RStudio overview
R is a popular statistical analysis and machine-learning package that enables data management and includes tests, models, analyses, and graphics, and enables data management. RStudio, included in Watson Studio Local, provides an IDE for working with R.
An RStudio instance created in Cloud Pak for Data is allocated with 1 CPU and 1 GB of RAM by
default. The maximum amount of CPU and RAM compute resources available to the active RStudio session
is constrained only by the Kubernetes resource limits defined for the dsx cluster
namespace by the administrator and worker nodes' physical resource capacity.
Tasks related to setting up and working with RStudio:
- Install a package to connect R Studio to relational data sources
- Change the Spark version
- Transfer files to and from your user project folder
- Using sample scripts
Install a package to connect R Studio to relational data sources
The steps you follow to connect RStudio to relational data sources depends on whether the cluster has Internet access.
If the cluster has Internet access, the administrator must complete the following steps:
- In the Tools shell, install the database driver in the
/user-home/directory. Example:pwd /user-home/1003/DSX_Projects/project-nb-test/rstudio cd /user-home/1003/;wget https://jdbc.postgresql.org/download/postgresql-42.2.0.jar - Configure Java on the
pod:
R CMD javareconf - Return to the RStudio script and install the RJDBC module and
dependencies:
install.packages("RJDBC",dep=TRUE)
PostgreSQL example:
library(RJDBC)
driverClassName <- "org.postgresql.Driver"

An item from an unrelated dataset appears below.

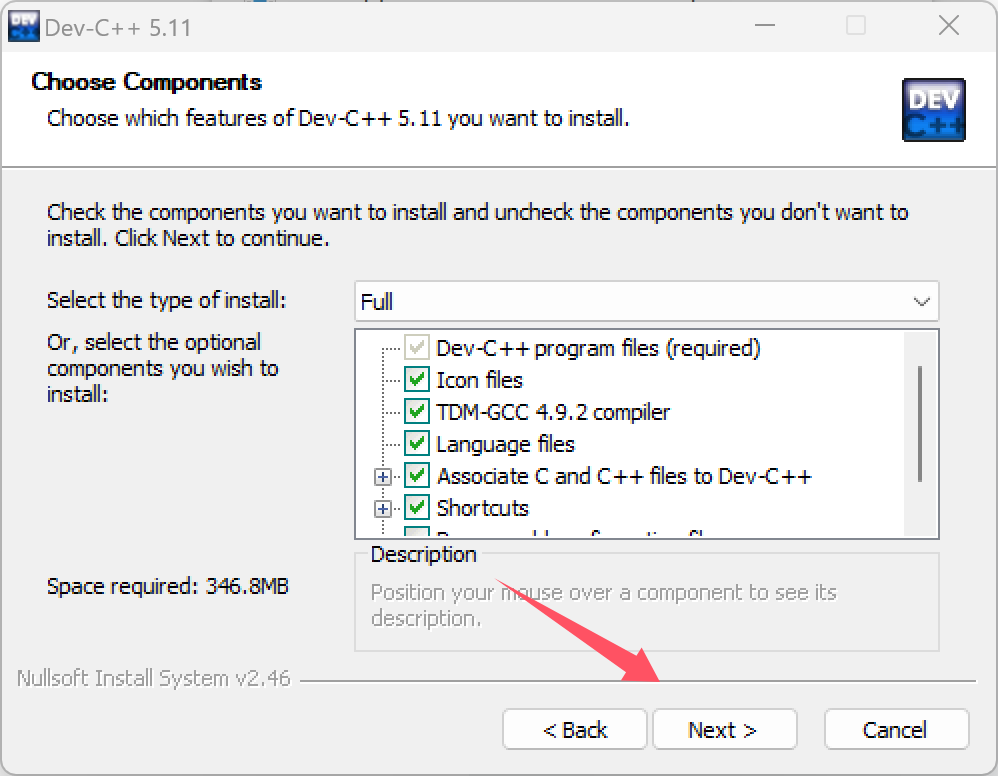This screenshot has height=776, width=998.
Task: Open the install type dropdown showing Full
Action: tap(647, 301)
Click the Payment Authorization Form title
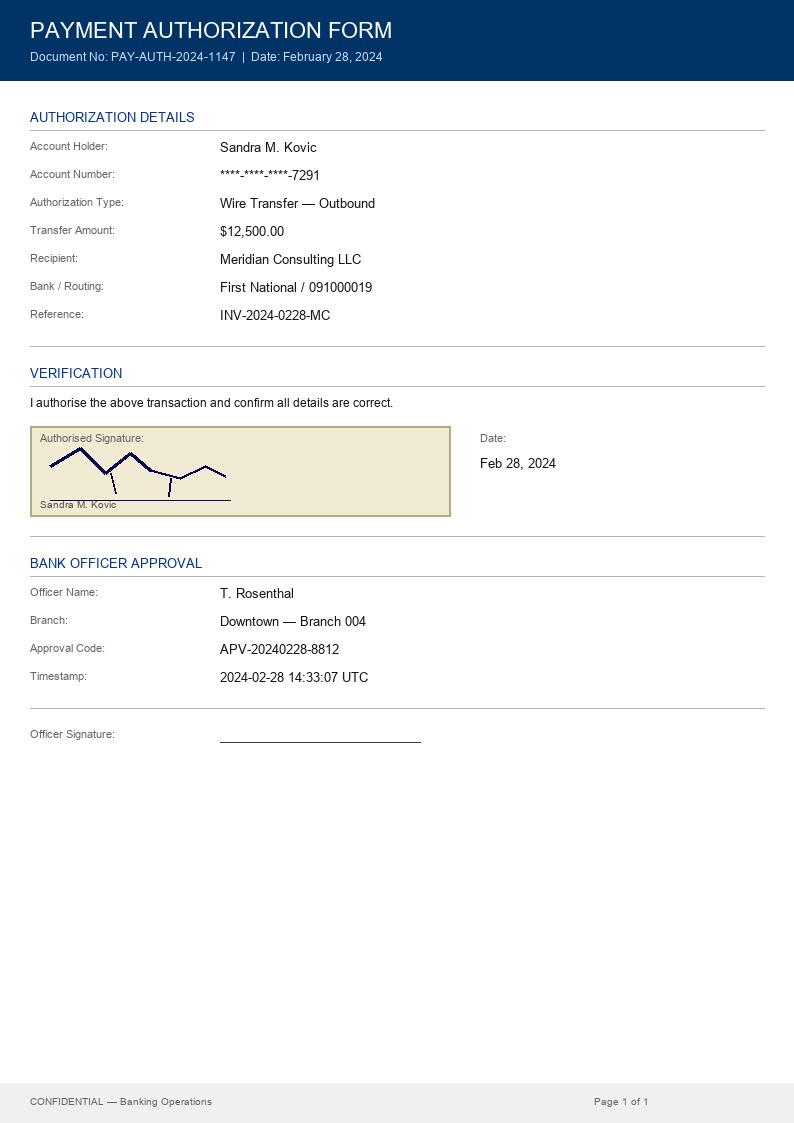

driverPath <- "/user-home/1003/postgresql-42.2.0.jar"
url <- "jdbc:postgresql://9.876.543.21:27422/compose"
databaseUsername <- "admin"
databasePassword <- "ABCDEFGHIJKLMNOP"
databaseSchema <- "public"
databaseTable <- "cars"
drv <- JDBC(driverClassName, driverPath)
conn <- dbConnect(drv, url, databaseUsername, databasePassword)
#dbListTables(conn)
data <- dbReadTable(conn, databaseTable)
#data <- dbReadTable(conn,
paste(databaseSchema,'.',databaseTable, sep='')
data
Change the Spark version
To change the version of Spark for RStudio, follow the set of steps appropriate for your library:
- Sparklyr library
- To change the default Spark 2.0.2 service to a Spark 2.2.1 service, use the
spark_connect()function.
- SparkR library
- To change the default Spark 2.0.2 service to a Spark 2.2.1 service, use the $SPARK_HOME
environment variable to specify the Spark 2.2.1 installation location in
RStudio:
Sys.setenv("SPARK_HOME"="/usr/local/spark-2.2.1-bin-hadoop2.7") # import SparkR library(SparkR, lib.loc = "/usr/local/spark-2.2.1-bin-hadoop2.7/R/lib") # initial sc sc = sparkR.session(master="spark://spark-master221-svc:7077", appName="dsxlRstudioSpark221")
See SparkR (R on Spark) for more information.
Transfer files to and from your user project folder
Using the File Explore in RStudio, a Watson Studio Local user can upload and download files between their project folder and a local disk outside of the cluster:
- RStudio files
-
- To download an RStudio file, select the file, click more, and click Export to save the file to your local disk.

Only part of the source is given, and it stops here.